#### Preguntas por responder:
1 – Responde con datos del texto sobre el autonomismo en Argentina:
(a) ¿En la obra de qué dos autores de la filosofía política italiana se nutre esta nueva narrativa política?
(b) ¿En qué años tuvo el campo de la autonomía su inflexión hiperbólica en Argentina?
(c) ¿De qué estructuras desconfían las nuevas experiencias militantes?
2 – Retoma el texto sobre el autonomismo en Argentina y continúalo a partir de su último párrafo.

#### Texto proporcionado:
Esta no-tematización denota que el populismo argentino, en todas sus facetas, tiene un gran desconocimiento de las nuevas tendencias organizativas globales. No valora las nuevas prácticas políticas ni el impacto positivo que éstas podrían ejercer en un proceso de reformulación del contrato social, en un sentido incluyente.

En tercer lugar, subrayemos el rol que han tenido aquellos grupos que componen el heteróclito espacio de las organizaciones independientes y autónomas. Estas nuevas experiencias militantes -sobre todos en los jóvenes- se nutren de un ethos común cimentado en el imperativo de la desburocratización y democratización de las organizaciones y en una gran desconfianza respecto de las estructuras partidarias y sindicales. No es casual la fuerte resonancia que en Argentina ha tenido lo que genéricamente se ha venido denominando «autonomismo».

Esta nueva narrativa política, que atraviesa un conjunto de colectivos y movimientos contra la globalización neoliberal, se nutre también del pensamiento de un sector de la filosofía política italiana, especialmente en la obra de Toni Negri y Paolo Virno y, a nivel continental, reconoce su modelo de referencia en la experiencia y el discurso zapatista [1]. Pese a que el campo de la autonomía es mucho más amplio y variopinto que lo que las referencias anteriores indican, lo cierto es que en Argentina éste tuvo su inflexión hiperbólica, especialmente entre los movilizados años 2002 y 2003.

Si la izquierda partidaria y populista tienen dificultades para entender las nuevas formas de auto-organización de lo social, por su lado, el autonomismo se caracteriza no sólo por su visión demasiado unidimensional del poder y de la relación con el Estado, sino por la negación de la posibilidad de pensar la instancia de la articulación política como algo más que una coordinación horizontal de movimientos. Inclusive, para muchos militantes autonomistas, la noción misma de «hegemonía» -cuyo sello gramsciano tanto marcó el pensamiento de la izquierda argentina hace unas pocas décadas- se ha convertido en una suerte de cristalización de todos los males…

Lo cierto es que la tentación hegemonizante de los partidos de izquierda no hizo más que potenciar los elementos extremos del campo autonomista, que en muchos casos confundió la defensa de la diferencia con el llamado a la pura fragmentación y tendió a disolver la lógica política en la pura acción contracultural, o en una suerte de ontologización de lo social carente de mediaciones.

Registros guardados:
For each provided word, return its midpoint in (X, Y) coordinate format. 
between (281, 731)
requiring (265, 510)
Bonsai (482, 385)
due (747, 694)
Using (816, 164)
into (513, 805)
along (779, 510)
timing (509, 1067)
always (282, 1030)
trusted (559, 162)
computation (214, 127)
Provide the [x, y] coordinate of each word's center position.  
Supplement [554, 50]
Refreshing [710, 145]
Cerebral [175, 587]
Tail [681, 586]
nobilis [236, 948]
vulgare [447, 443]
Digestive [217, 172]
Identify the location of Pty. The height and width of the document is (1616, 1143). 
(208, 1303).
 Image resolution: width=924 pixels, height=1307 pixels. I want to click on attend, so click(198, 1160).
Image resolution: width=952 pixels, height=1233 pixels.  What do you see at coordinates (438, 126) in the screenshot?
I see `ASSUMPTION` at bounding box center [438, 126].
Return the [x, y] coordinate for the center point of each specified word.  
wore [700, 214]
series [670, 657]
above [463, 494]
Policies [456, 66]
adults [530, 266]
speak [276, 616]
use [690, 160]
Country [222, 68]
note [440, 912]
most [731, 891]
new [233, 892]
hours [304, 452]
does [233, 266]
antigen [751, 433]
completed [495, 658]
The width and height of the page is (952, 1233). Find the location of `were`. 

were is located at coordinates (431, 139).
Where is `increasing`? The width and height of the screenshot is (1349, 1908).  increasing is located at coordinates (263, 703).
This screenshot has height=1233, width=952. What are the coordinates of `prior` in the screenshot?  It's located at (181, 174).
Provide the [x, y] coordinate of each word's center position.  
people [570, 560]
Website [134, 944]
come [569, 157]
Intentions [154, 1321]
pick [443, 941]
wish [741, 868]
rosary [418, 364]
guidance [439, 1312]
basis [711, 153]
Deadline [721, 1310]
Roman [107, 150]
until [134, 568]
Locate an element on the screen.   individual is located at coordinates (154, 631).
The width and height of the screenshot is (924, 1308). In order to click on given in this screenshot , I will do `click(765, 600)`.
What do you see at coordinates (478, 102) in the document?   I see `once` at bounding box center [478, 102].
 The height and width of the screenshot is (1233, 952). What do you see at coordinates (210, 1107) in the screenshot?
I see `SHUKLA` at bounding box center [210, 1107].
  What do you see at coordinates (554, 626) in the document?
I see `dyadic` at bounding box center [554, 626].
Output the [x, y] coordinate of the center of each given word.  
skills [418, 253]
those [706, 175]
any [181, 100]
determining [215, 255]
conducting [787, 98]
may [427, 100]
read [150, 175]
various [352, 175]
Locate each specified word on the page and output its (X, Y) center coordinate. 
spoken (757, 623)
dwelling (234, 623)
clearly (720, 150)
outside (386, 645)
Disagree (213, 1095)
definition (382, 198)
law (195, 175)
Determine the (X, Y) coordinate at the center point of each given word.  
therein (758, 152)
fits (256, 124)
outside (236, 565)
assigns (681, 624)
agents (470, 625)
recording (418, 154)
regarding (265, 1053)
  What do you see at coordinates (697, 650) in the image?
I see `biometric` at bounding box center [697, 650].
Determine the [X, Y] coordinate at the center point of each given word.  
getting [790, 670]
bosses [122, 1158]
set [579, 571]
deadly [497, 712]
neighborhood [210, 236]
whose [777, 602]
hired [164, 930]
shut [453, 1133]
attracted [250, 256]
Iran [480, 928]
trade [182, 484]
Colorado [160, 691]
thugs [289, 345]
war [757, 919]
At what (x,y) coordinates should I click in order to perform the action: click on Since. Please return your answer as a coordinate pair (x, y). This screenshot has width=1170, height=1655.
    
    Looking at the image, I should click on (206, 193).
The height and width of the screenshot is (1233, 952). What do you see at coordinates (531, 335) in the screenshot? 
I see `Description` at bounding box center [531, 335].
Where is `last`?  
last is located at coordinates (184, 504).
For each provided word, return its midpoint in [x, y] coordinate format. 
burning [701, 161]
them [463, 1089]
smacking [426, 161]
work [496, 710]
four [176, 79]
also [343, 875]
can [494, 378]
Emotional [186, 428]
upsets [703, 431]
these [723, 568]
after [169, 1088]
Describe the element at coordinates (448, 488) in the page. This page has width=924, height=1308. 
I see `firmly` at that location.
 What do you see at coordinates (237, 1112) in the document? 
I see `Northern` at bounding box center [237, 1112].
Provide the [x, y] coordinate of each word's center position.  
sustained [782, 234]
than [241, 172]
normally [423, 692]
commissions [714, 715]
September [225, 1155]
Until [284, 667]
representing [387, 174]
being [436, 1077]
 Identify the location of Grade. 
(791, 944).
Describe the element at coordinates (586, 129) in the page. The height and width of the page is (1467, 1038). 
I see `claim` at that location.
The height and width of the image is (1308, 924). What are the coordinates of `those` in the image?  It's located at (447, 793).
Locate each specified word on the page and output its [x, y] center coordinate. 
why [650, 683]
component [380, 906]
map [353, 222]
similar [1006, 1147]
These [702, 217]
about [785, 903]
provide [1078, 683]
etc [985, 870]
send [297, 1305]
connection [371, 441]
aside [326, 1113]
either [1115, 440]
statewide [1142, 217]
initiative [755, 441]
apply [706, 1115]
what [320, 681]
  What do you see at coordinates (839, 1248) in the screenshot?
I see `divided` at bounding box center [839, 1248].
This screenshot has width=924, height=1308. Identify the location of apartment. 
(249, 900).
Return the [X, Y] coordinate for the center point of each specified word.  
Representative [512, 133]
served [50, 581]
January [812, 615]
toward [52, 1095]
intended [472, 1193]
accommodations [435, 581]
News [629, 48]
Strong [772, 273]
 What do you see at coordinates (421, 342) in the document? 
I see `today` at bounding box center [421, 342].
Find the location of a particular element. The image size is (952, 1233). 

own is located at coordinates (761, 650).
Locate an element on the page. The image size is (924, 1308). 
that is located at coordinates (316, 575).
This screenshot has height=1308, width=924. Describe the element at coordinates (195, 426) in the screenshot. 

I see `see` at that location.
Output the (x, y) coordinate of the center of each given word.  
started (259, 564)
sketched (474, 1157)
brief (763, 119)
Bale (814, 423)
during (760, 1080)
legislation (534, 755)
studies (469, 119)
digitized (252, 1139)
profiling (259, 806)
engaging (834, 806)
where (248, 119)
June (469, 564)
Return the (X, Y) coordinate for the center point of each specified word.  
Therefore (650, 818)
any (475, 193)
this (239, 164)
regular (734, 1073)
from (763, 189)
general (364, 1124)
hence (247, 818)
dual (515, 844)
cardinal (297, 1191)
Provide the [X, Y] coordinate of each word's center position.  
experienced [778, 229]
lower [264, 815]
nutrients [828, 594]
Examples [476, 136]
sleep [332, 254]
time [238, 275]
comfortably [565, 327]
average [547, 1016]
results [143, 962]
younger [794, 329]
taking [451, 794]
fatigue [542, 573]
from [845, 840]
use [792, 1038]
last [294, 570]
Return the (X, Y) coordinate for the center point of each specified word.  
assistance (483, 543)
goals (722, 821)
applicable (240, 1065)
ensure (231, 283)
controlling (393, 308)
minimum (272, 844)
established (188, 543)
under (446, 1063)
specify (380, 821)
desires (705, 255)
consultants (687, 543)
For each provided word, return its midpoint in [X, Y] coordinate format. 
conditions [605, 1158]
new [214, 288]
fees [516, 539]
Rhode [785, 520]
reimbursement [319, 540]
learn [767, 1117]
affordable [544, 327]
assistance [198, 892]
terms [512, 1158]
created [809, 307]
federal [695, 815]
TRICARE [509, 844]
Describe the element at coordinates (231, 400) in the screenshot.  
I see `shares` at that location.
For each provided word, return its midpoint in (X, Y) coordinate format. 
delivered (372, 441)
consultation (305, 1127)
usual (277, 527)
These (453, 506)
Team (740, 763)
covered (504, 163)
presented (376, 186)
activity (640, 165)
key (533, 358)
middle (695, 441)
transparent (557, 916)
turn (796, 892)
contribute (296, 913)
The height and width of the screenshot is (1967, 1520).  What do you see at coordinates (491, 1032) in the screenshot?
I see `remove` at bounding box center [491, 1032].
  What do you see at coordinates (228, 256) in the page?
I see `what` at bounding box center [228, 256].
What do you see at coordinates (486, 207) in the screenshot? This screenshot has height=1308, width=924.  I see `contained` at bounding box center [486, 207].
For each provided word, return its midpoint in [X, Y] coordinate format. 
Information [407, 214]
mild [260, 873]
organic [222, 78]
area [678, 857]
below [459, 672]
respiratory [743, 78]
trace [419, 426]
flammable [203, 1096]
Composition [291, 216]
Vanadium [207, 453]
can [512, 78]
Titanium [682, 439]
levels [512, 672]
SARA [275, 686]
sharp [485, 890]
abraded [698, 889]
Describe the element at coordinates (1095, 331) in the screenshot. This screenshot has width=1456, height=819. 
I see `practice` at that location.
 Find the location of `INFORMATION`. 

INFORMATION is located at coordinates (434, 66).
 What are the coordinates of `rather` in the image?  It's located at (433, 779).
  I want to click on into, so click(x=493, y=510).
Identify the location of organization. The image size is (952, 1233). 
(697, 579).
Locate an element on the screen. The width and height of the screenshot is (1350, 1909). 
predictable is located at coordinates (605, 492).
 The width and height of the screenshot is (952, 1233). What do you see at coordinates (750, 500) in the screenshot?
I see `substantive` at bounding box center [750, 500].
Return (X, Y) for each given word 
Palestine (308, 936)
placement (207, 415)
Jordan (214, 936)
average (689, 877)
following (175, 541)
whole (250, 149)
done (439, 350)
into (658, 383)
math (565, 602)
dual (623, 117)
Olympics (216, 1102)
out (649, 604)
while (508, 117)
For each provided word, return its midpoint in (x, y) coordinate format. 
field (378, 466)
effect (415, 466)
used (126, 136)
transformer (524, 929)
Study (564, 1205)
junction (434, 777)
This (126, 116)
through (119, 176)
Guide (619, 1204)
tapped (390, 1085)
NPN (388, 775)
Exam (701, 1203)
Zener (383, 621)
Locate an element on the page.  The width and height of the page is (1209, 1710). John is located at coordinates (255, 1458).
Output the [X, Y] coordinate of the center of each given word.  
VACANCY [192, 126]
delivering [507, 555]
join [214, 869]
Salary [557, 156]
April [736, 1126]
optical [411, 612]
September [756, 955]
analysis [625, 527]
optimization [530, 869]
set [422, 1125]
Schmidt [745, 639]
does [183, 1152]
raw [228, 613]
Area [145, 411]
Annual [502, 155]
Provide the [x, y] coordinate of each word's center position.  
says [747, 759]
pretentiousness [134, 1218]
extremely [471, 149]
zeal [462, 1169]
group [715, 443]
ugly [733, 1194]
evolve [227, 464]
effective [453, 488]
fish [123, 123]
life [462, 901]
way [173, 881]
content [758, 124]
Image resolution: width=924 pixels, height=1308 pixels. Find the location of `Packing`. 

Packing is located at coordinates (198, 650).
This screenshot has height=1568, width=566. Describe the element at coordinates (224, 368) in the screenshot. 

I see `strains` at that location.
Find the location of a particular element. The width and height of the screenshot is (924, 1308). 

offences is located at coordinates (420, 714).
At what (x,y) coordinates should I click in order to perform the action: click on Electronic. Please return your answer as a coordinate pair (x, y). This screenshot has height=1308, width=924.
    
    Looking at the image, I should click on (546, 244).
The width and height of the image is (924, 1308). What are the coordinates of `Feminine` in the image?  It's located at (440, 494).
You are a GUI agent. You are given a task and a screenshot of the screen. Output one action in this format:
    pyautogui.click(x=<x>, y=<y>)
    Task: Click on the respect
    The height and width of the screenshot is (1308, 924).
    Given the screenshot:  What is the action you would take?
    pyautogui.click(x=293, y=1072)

#### Respuestas por tarea:
1 –
(a) Toni Negri y Paolo Virno.
(b) Entre 2002 y 2003.
(c) De las estructuras partidarias y sindicales.

2 –
Finalmente, dicho exceso generó también una reacción inversa, sobre todo dentro del campo piquetero y las organizaciones contraculturales, donde se registra una suerte de involución por parte de ciertos grupos y colectivos militantes decepcionados de la poca repercusión política que han tenido las promesas de democratización y horizontalidad del autonomismo (pues la política de Kirchner ha traído consigo una profundización del clientelismo en el mundo de los sectores populares). Frente a este nuevo cierre de las oportunidades políticas, algunos tienden a hundirse en una defensa por demás ortodoxa y dogmática de los principios revolucionarios clásicos, en su modalidad leninista y guevarista.

La posibilidad del surgimiento de un nuevo sujeto político que pudiera encarnar la fuerte expectativa de cambio que recorría la sociedad argentina de principios del nuevo milenio se desvaneció, tanto por la vuelta a la normalidad institucional encarnada por el «peronismo infinito», como por la divergencia entre las diferentes tradiciones ideológicas presentes entre las organizaciones sociales. El proceso de estigmatización de las luchas sociales entre 2003 y 2005 plantea la importancia de la disputa cultural y simbólica, así como la necesidad de tender puentes y articulaciones entre los elementos más positivos y aglutinantes de las diferentes vertientes de la izquierda -la tradición nacionalpopular, la tradición clasista y la narrativa autonomista.


Maristella Svampa es socióloga y activista social argentina. Este artículo ha sido publicado en la revista ecuatoriana Entre voces, nº 5, Enero de 2006.

[1] Ha sido muy influyente también la versión más simplificada que presenta el libro de John Holloway, Cambiar el mundo sin tomar el poder, Buenos Aires, Herramienta, 2001.